Why 2017 will herald a resurgence of values-based marketing

Jacqueline Burns

Jacqueline (Jaci) Burns is a B2B marketing steward and strategist who specialises in services, solutions and intangible products. Her agency, Market Expertise, provides the full suite of marketing services to businesses in the technology, professional and financial services, and knowledge sectors. Jaci is an established columnist and freelance contributor who writes about marketing, technology and management issues.

Content marketers love listicles. List-style content is easy to produce and, because it’s quantifiably succinct, builds traffic and engagement.

Being still early in the calendar year, our newsfeeds continue to be heavily peppered with listicle predictions for 2017.

It doesn’t take long for the predictions to themselves become predictable: The rise and rise of Facebook; advancements in analytics; the normalisation of chatbots; personalisation, programmatic, automation, authenticity…

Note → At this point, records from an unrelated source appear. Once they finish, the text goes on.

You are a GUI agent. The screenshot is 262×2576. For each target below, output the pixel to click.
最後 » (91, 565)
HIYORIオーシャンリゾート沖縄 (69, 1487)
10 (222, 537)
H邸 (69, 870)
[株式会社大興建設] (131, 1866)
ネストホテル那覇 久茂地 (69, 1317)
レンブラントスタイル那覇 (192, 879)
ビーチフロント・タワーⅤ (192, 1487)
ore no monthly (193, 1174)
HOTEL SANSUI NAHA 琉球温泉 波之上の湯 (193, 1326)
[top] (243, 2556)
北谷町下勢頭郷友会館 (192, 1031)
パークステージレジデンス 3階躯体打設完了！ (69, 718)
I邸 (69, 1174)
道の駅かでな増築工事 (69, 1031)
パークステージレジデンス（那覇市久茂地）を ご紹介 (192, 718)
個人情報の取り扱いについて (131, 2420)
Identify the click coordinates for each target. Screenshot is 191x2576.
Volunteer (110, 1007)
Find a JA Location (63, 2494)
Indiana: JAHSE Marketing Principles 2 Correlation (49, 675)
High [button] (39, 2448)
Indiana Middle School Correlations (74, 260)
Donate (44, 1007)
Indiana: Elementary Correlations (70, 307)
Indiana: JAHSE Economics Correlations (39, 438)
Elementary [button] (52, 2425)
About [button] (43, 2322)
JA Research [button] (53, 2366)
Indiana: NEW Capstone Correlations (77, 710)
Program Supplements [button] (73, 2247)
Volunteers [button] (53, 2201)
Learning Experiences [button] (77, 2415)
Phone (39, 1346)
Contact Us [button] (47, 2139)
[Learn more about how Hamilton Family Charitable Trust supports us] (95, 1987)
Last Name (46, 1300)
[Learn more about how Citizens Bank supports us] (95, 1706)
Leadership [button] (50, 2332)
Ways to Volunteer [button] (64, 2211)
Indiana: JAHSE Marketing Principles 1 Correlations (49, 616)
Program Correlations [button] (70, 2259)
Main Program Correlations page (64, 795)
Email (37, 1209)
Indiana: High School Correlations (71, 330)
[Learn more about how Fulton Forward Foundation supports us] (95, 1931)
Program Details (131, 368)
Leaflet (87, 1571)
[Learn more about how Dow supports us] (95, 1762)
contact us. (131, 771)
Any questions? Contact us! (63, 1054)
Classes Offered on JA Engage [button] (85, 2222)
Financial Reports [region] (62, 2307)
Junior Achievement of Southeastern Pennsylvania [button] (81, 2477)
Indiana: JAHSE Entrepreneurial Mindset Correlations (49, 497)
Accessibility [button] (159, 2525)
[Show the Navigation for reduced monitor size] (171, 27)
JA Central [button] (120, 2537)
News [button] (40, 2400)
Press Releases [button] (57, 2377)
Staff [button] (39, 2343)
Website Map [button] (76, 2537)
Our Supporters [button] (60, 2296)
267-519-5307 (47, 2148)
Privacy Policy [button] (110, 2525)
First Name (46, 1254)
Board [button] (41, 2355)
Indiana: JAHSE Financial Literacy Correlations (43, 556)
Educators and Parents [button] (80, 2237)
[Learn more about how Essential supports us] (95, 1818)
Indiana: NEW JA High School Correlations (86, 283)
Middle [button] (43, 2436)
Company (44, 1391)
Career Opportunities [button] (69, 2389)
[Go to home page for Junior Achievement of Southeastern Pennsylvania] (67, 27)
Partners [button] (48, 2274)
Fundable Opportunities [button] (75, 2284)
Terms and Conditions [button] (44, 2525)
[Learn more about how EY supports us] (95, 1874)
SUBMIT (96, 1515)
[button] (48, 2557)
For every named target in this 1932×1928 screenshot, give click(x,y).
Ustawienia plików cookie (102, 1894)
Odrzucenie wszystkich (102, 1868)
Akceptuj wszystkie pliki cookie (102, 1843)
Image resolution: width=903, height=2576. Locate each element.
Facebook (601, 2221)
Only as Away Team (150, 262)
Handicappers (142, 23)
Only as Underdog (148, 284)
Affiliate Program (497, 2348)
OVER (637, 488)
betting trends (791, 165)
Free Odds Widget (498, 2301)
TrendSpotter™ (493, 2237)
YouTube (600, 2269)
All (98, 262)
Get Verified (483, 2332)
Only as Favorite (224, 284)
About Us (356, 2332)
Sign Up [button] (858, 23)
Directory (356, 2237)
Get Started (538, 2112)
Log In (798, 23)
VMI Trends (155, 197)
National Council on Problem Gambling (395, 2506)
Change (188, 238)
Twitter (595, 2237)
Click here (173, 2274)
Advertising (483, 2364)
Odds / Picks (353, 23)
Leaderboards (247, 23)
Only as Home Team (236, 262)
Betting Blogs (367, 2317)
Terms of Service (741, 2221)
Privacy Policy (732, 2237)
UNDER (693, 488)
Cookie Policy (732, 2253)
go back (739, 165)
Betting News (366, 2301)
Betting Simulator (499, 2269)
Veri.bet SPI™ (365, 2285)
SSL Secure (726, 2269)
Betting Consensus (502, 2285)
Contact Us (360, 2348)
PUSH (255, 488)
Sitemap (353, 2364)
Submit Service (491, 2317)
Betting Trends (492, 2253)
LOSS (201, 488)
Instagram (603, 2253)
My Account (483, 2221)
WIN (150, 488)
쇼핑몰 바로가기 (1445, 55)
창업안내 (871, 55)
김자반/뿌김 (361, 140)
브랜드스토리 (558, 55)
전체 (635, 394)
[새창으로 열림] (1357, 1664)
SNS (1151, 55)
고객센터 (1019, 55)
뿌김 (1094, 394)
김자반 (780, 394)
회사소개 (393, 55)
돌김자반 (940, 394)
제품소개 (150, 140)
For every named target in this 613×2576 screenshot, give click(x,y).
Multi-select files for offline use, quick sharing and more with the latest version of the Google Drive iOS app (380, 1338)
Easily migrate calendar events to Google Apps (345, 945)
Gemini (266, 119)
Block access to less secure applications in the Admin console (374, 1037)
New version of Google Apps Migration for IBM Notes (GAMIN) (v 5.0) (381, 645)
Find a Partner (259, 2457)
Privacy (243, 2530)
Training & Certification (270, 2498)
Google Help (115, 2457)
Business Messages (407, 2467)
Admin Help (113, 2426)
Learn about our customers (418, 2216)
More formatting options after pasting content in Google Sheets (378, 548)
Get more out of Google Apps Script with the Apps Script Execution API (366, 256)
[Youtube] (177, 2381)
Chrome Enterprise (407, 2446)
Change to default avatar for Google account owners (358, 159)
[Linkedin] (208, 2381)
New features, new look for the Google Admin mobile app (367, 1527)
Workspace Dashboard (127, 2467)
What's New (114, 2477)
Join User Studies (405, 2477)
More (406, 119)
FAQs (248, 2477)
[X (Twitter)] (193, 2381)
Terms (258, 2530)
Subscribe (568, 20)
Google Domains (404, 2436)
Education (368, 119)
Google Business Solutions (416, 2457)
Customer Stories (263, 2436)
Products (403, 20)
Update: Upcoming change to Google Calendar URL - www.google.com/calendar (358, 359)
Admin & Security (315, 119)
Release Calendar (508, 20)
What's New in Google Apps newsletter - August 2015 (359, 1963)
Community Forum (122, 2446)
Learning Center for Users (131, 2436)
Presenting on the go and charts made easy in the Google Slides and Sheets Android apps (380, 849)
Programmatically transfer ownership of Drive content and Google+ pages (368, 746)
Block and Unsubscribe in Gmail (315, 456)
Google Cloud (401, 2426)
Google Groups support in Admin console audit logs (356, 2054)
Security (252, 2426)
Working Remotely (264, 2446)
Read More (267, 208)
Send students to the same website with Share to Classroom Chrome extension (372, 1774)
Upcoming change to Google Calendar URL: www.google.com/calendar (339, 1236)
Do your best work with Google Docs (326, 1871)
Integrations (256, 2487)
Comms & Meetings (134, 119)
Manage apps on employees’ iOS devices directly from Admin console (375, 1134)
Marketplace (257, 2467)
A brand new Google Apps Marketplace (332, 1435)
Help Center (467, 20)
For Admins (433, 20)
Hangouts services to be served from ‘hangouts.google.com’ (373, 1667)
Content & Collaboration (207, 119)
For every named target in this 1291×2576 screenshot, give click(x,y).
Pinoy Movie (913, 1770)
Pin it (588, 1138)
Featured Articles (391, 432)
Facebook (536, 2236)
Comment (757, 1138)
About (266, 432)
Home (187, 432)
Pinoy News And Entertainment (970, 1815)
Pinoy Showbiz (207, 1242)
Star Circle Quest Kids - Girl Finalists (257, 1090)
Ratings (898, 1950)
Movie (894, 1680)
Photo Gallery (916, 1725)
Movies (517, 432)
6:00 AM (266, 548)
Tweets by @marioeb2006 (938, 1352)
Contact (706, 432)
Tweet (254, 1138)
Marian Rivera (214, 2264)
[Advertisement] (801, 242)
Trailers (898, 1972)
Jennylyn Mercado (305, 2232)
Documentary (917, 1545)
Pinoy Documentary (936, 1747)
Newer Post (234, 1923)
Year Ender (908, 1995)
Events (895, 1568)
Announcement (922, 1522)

The prediction that’s missing from these lists is that in 2017 we will witness a resurgence of values-based marketing.

Let me explain.

Every serious brand will have been created around a set of brand values. Those values help define the brand’s personality, proposition and purpose. Without values, brands are bland. So, too, does every serious business claim to have at its foundation a set or organisational values. They’re the tenets that define a company’s culture and conduct.

Until recently, values have mostly been relegated to the background. They’re referenced during induction and are given air time at occasional internal briefings but little more.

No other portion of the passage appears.